EXERCISE REQUIREMENTS: Please filter the entries for the word "Task" and copy every line that has it.

DATA SHOWN:
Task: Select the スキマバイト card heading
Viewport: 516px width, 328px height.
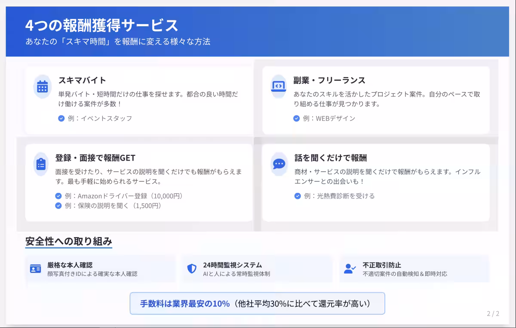Action: point(83,80)
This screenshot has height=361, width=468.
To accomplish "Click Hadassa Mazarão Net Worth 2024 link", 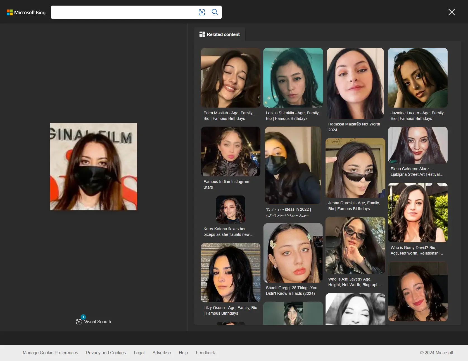I will [x=354, y=127].
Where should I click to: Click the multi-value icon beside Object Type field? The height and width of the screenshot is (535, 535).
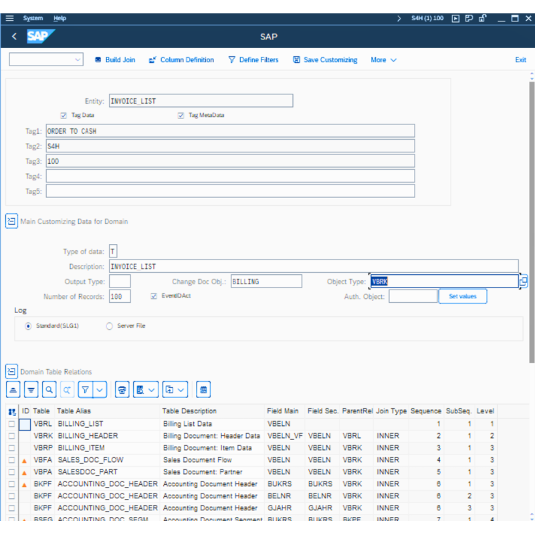tap(523, 282)
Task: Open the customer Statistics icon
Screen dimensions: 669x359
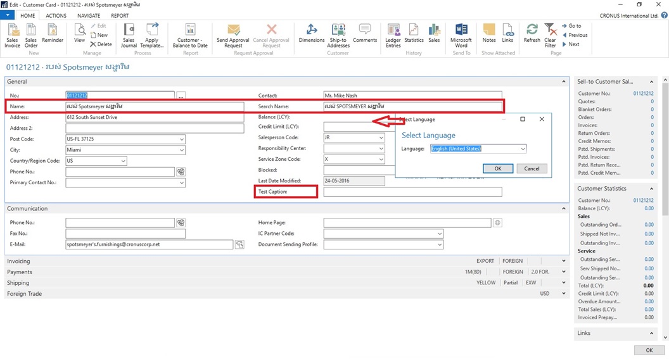Action: click(414, 34)
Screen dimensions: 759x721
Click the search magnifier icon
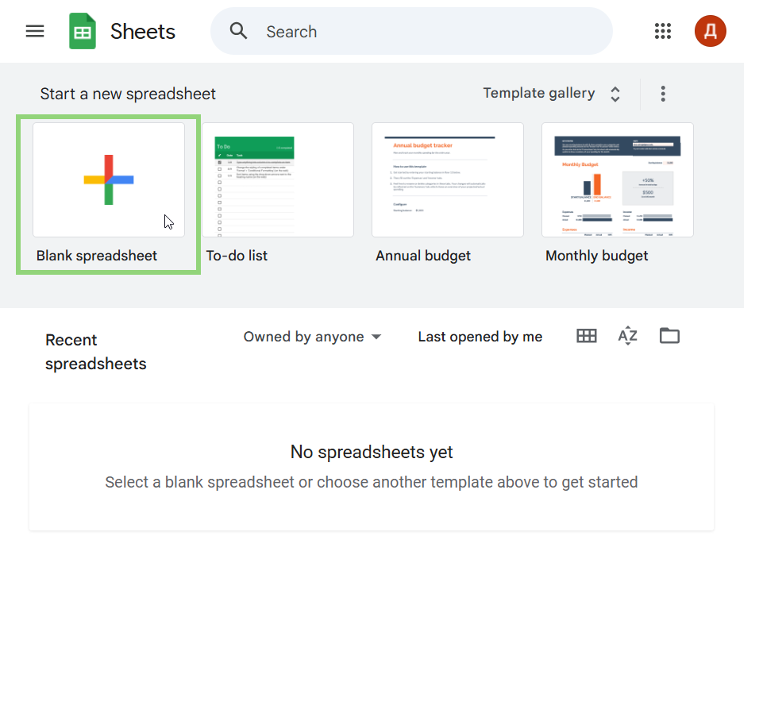[238, 31]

OUTPUT FOR THIS EXERCISE:
Task: Select the スキマバイト card heading
Task: Open the customer Statistics icon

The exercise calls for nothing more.